In 2008, as a Republican running in a conservative district, I took the same position on gay marriage held by my party’s nominee, John McCain. That position against marriage equality, though, was also then held by Hillary Clinton and Barack Obama as well.
That fact doesn’t make my then position any less wrong, but it’s sometimes easy to forget that it was leaders of both parties who for so long wrongly understood what it was to defend the right to marry.
As is the case throughout most of human history, those who advance the greatest social change never hold elected office. I can live openly now as a gay man because of the extraordinary, brave people who had the courage to fight for our rights when I did not: community activists, leaders, and ordinary LGBT folks. Gay bloggers who rallied people to our cause. I recognize this even in the face of the intense and sometimes vicious criticism that I’ve received from those same people.

Cry me a river.
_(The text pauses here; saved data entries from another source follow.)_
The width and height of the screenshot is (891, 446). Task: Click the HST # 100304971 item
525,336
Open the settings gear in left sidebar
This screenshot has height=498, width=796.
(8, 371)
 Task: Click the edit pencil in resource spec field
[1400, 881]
This guy would barely be a footnote if it weren’t for his demonstrable hypocrisy. Before Schock even gets to the reason why most people would bother to read his story, he establishes his difficulty in coming out via his religious background. “My story starts in the rural Midwest, as part of a family centered in a faith and its particular traditions,” writes Schock. He acknowledges the investigation into the misuse of funds that eventually caused his resignation, saying, “I refused any offer of a plea bargain and insisted on going to trial. The trial never happened because, last March, government prosecutors asked the judge to dismiss the indictment and all of the charges against me.” I mean, that’s one way to put it. Another way is this, from the Chicago Tribune: “Completing what’s known as a deferred prosecution, federal prosecutors in Chicago dropped all charges against Schock after he completed a probationary period where he stayed out of trouble and paid back $68,000 to his congressional campaign funds that he’d used for personal expenses.”
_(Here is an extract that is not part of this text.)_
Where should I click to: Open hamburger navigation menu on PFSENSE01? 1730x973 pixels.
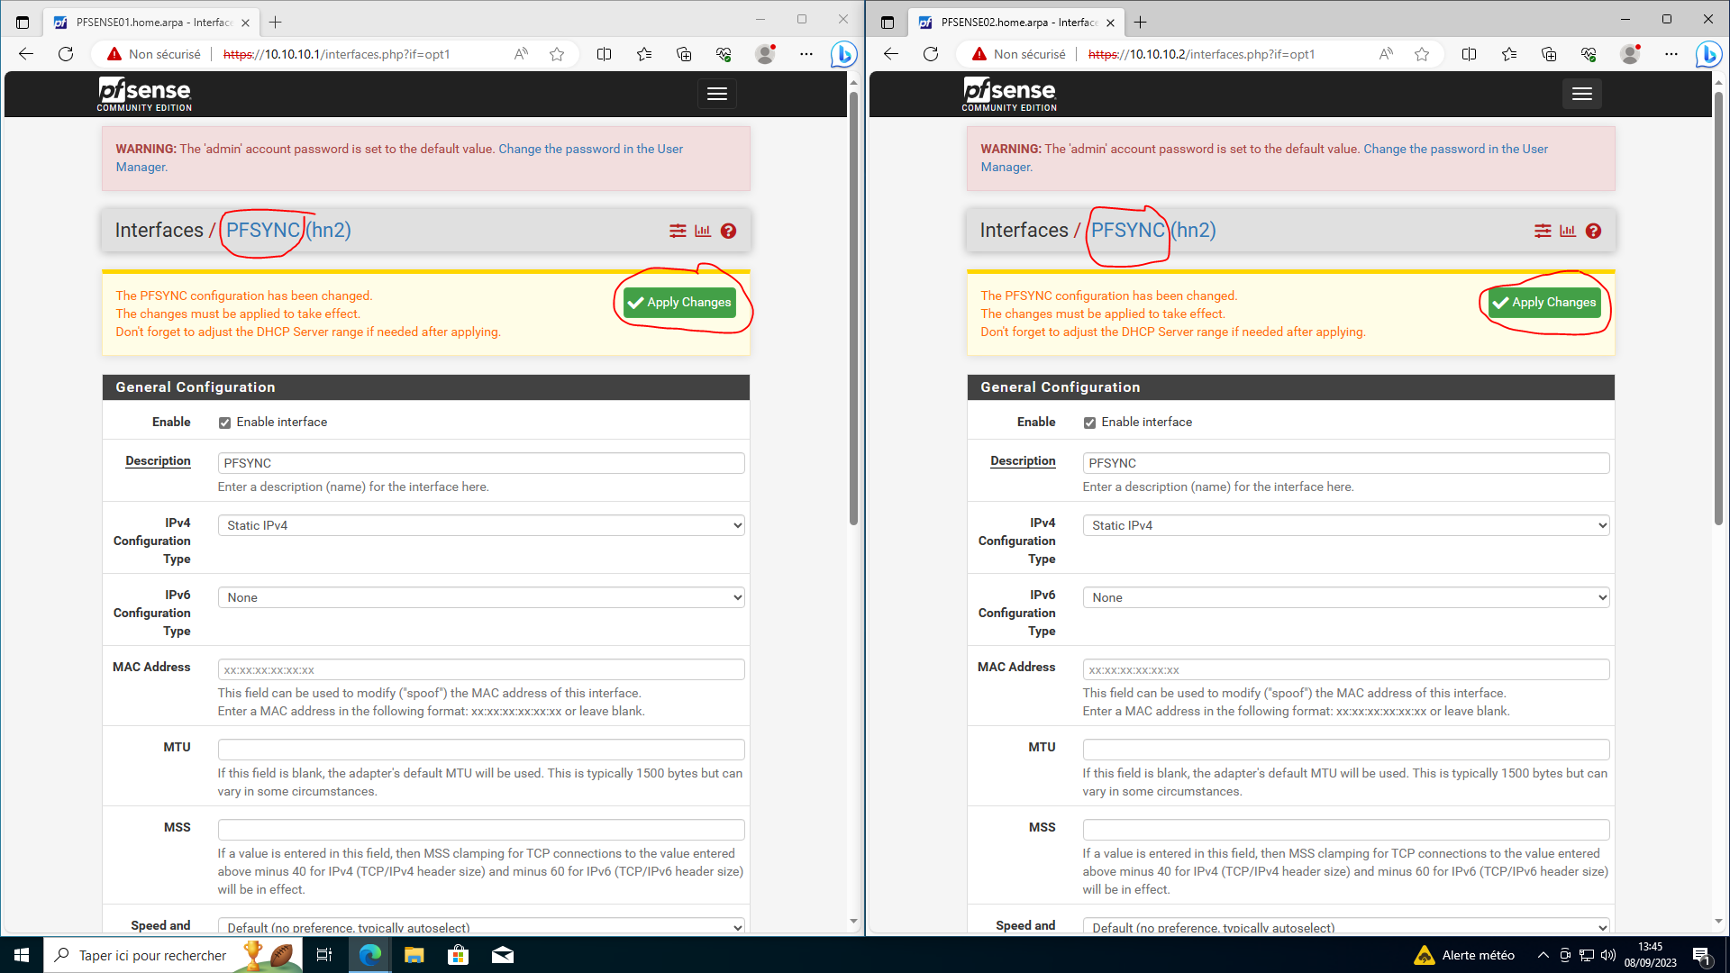click(x=717, y=94)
In his coming-out essay, he denies ever having seen Downton Abbey (his office was widely reported to have been inspired by it, in what is retrospectively interpreted to be an example of his abuse of funds). Regardless, the pieces here should make it clear: While Schock, a man who in his own words was aware of his sexuality early in life, was voting against the rights of his people, he was spending lavishly on himself with funds that he had no right to use, by the admission of that $68,000 check. “Perhaps correctly, perhaps not, I assumed that revealing myself as their gay congressman would not go over well. I put my ambition over the truth, which not only hurt me, but others as well,” he writes.
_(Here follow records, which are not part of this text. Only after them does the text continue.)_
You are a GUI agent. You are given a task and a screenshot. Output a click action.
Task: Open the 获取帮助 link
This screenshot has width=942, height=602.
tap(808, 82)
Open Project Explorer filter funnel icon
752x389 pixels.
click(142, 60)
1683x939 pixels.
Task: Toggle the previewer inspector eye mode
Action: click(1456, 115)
I don’t trust this guy. I think his coming-out lacks adequate contrition, and that it is petulant and smarmy. (“I also hope that in sharing my story it might help shine a light for young people, raised the way I was, looking for a path out of darkness and shame. And maybe aspects of my journey will also give their parents and family some pause before they decide how they’re going to react to the eventual news.”) I know that Aaron Schock is someone who is proud to be pictured alongside people who similarly play chicken with the truth for the sake of their own advancement like Donald Trump and George W. Bush.

I also know that all of this notwithstanding, Aaron Schock will get laid by the very people he attempted to disenfranchise because he looks like this:

I do not think it is my place to tell people what to do with their bodies, but to anyone reading who may one day have an opportunity to fuck this hypocrite, I have a gentle request: Please do not.